近年、誰にも看取られずに死亡する「孤独死」が増えている。その要因として、1人で生活する人の激増が挙げられる。本書は、こうした一人ぼっちで暮らす社会、すなわち「無縁社会」について考察したもの。子どもと別居する高齢者の増加、生涯に一度も結婚しない人々の増加…。各種統計に基づき、家族の絆が失われつつある今の社会の実態を明らかにする。

要約

高齢単身者の激増という悲劇

 「行旅死亡人」という言葉がある。

 引き取り手のない無縁死の遺体のうち、地方自治体や警察で調べても、名前さえわからない人のことを指す法律用語である。

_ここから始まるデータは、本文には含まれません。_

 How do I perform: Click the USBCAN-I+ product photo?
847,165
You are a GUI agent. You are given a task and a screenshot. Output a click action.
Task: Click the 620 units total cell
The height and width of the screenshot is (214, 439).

 行旅死亡人ほどひどくはなく、すなわち名前や身元がはっきりしておりながら、誰にも看取られずに死亡する人も年間3万2000人近くに達している。この現実が、2010年1月31日、NHKテレビの『無縁社会』という番組で報道され、大きな反響を呼んだ。

 「孤独死」の数がこれだけ多いということは、他人との接点がなく生活している人が急増していることを意味する。つまり日本は、「無縁社会」に突入したということになるのである。

孤独死の増加

 では、孤独死はどれほど増加しているのか。

 都市再生機構の賃貸住宅における孤独死の数を調べた統計がある。

 これによると、1999年の孤独死は総数で207名、65歳以上が94名。それが、06年では総数で517名、65歳以上で326名と急増した。

 7年間のうちに総人口で約2.5倍、高齢者で約3.4倍増加したことになる。

単身者の急増

 孤独死の増加した理由を説明する1つの要因として、世の中に単身者が激増していることがある。これは、無縁社会を象徴する現象である。

 国立社会保障・人口問題研究所の将来推計によると、1980年代は20%前後だった「単独世帯」が、2010年には31.2%、30年には37.4%と、実に4割弱が単独世帯になる。